• PROBLEM TO WORK ON:
All lines from the one that has "The image size is (367, 266)." onward to the end of the records below are to be returned exactly; pictures are to be skipped.

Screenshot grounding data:
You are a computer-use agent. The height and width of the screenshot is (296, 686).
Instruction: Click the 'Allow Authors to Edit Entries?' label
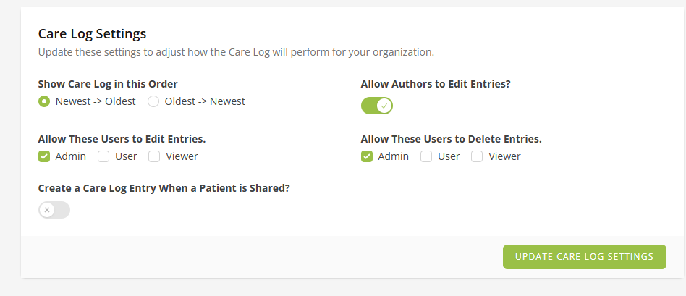point(436,84)
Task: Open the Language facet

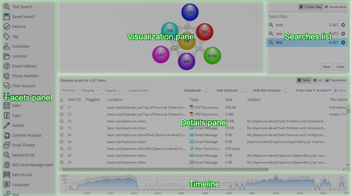Action: pyautogui.click(x=21, y=184)
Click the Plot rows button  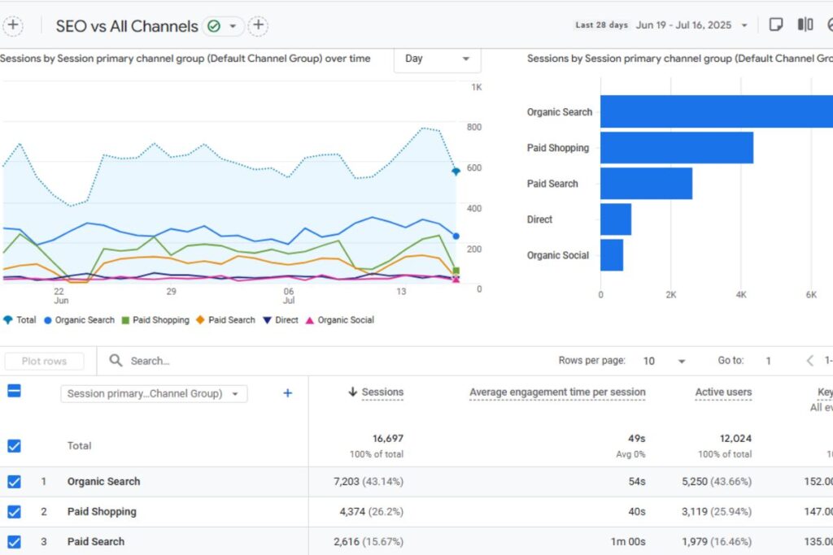coord(45,362)
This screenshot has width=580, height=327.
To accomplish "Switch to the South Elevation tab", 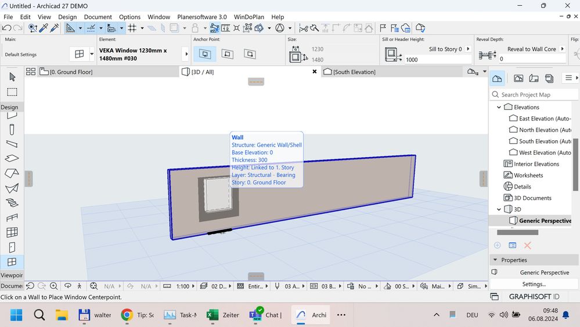I will coord(354,72).
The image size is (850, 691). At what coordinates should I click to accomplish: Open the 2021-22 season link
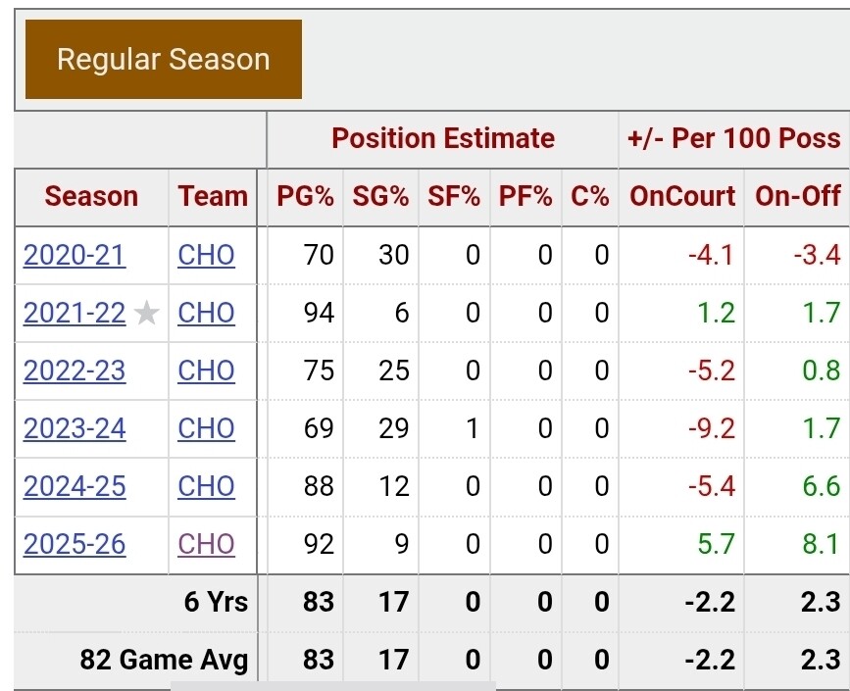[x=75, y=314]
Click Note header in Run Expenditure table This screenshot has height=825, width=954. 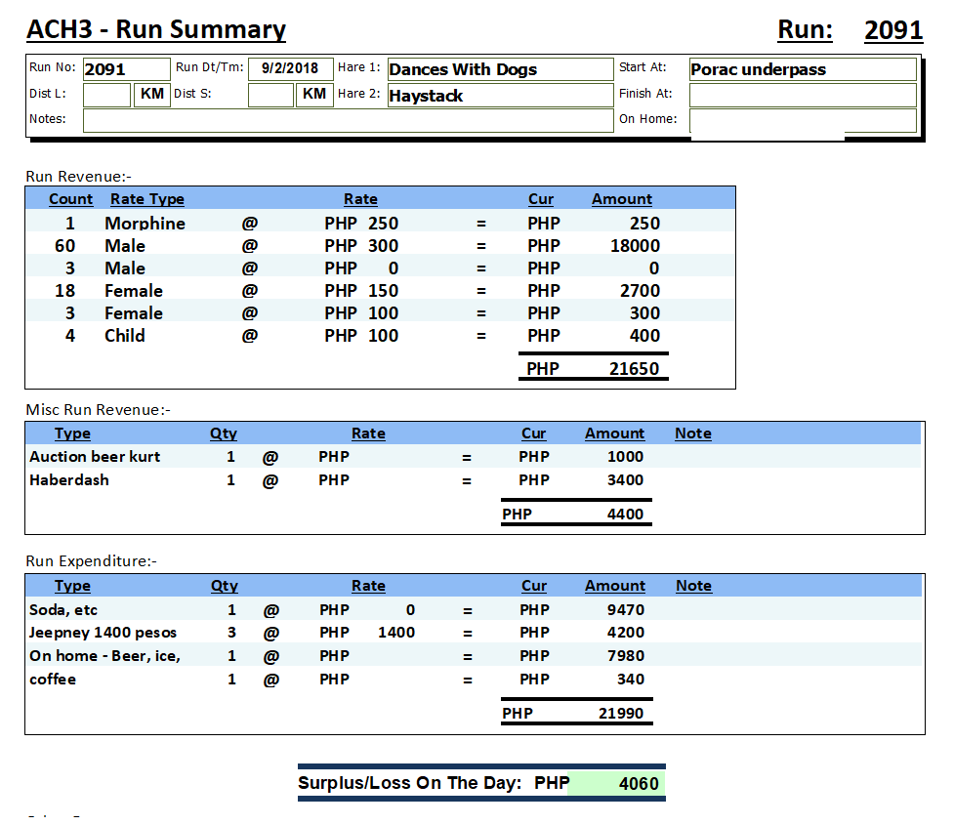tap(693, 586)
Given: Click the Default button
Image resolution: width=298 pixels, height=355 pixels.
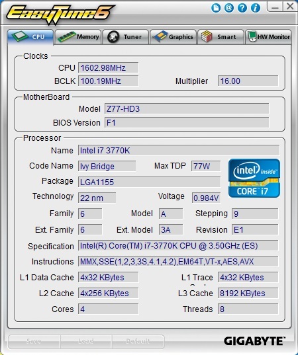Looking at the screenshot, I should click(x=138, y=342).
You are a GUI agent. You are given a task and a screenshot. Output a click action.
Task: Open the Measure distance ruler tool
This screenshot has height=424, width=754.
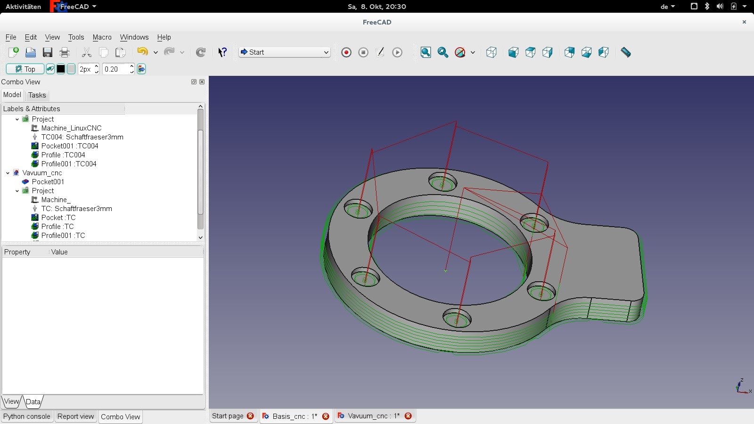[625, 52]
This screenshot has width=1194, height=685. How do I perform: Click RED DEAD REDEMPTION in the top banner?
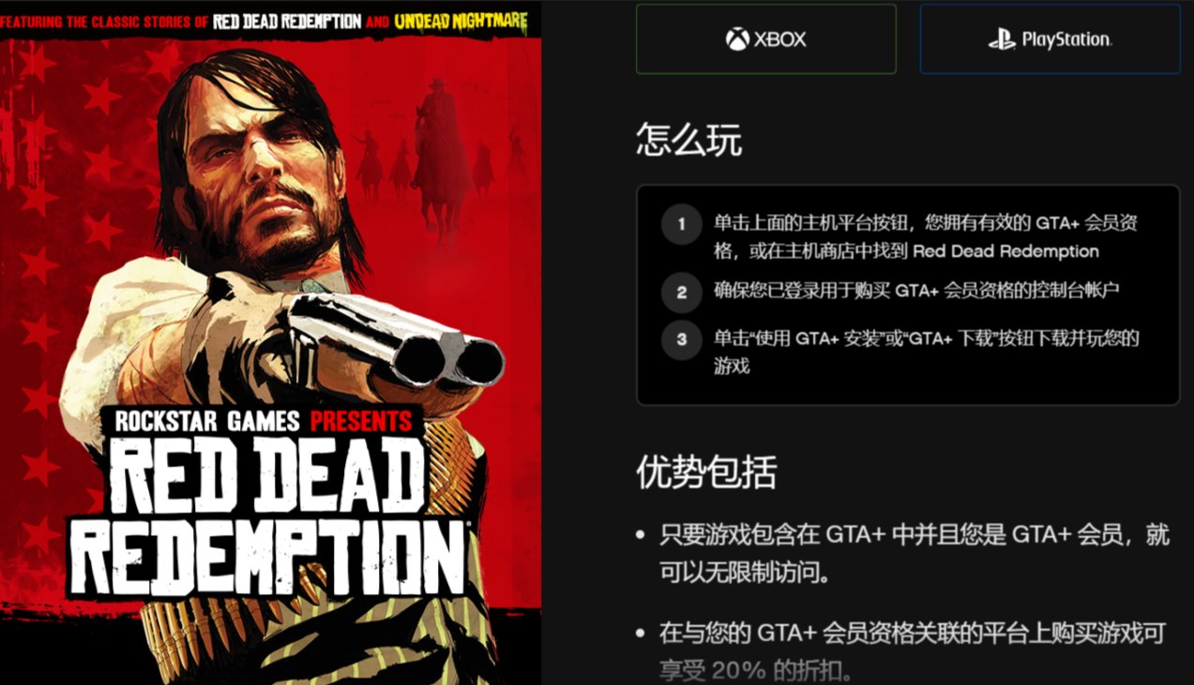(287, 21)
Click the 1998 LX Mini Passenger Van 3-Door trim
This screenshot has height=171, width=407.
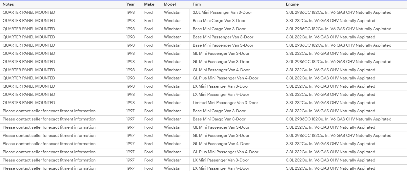[x=221, y=86]
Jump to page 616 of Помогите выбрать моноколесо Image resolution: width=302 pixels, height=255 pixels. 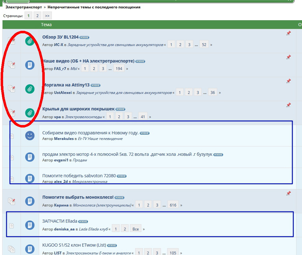(173, 205)
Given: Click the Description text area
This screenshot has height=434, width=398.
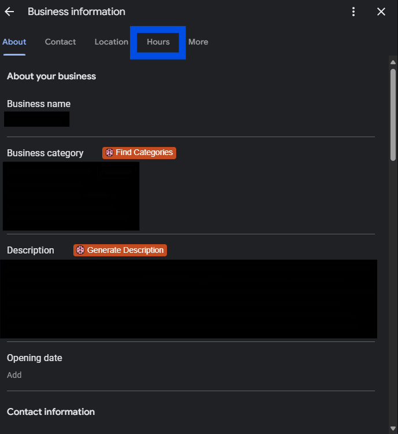Looking at the screenshot, I should pyautogui.click(x=188, y=299).
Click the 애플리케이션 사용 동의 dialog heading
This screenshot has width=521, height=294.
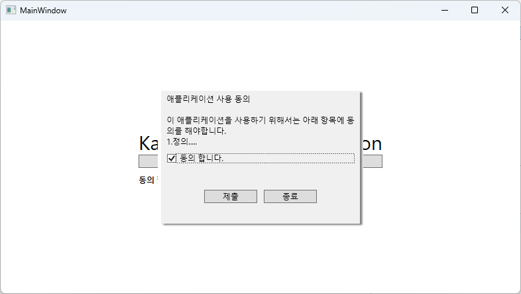coord(208,99)
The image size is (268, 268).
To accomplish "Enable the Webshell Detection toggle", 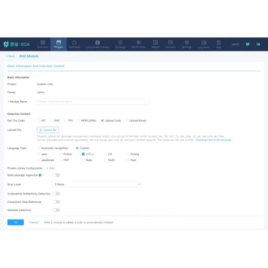I will coord(56,210).
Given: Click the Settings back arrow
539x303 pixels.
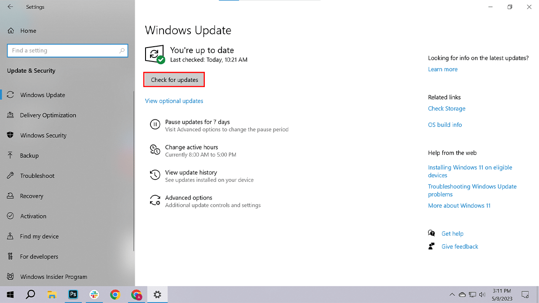Looking at the screenshot, I should (x=10, y=7).
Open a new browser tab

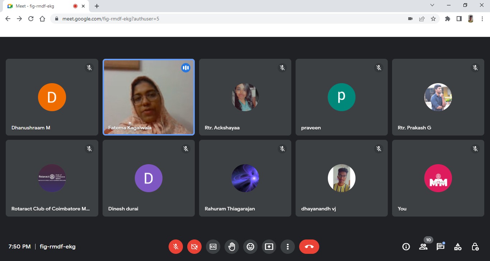[x=97, y=6]
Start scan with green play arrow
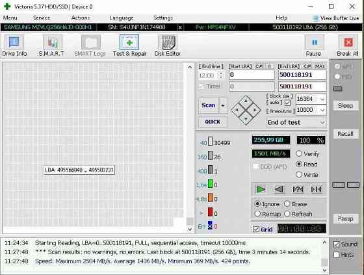Image resolution: width=364 pixels, height=275 pixels. [x=260, y=190]
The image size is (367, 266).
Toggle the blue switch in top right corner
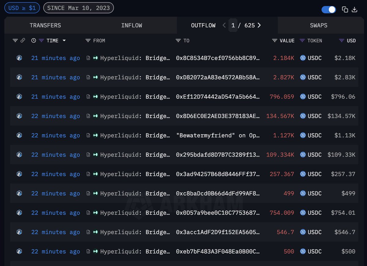pos(328,9)
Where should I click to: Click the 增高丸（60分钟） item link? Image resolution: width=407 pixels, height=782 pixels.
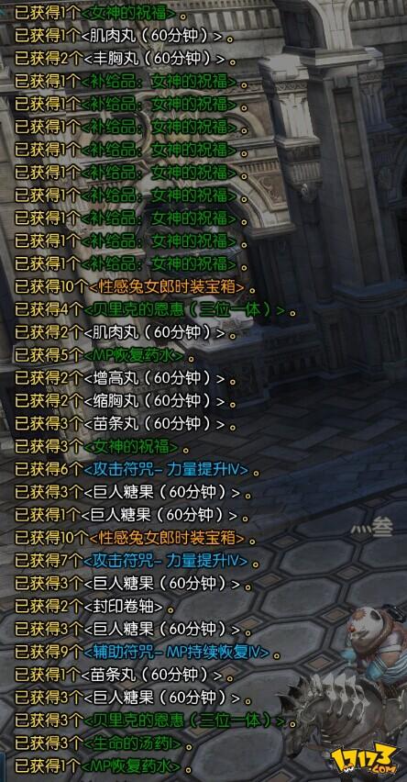click(x=154, y=378)
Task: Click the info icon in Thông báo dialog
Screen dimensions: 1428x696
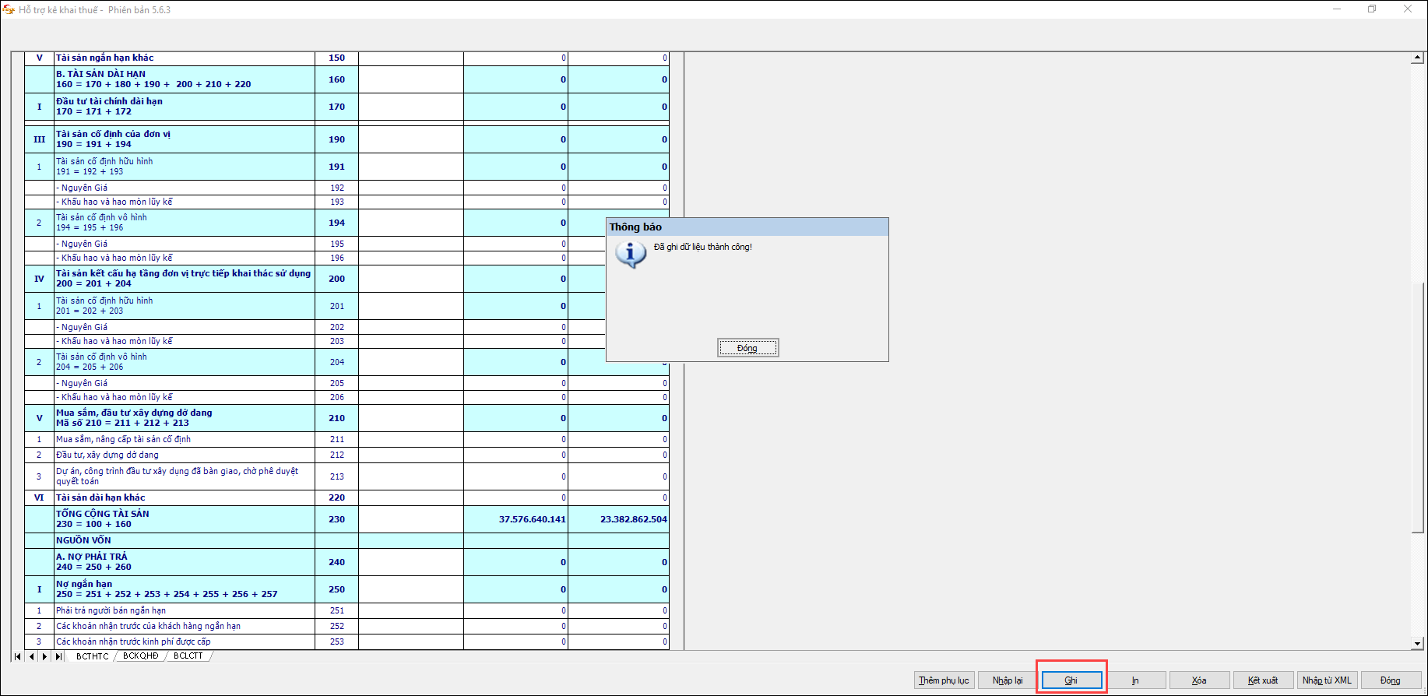Action: click(x=630, y=254)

• TASK OUTPUT:
The image size is (367, 266).
Toggle the blue switch in top right corner
pos(328,9)
Where should I click to: Click the 增高丸（60分钟） item link? Image resolution: width=407 pixels, height=782 pixels.
click(x=154, y=378)
Task: Click the info icon in Thông báo dialog
Screen dimensions: 1428x696
Action: click(x=630, y=254)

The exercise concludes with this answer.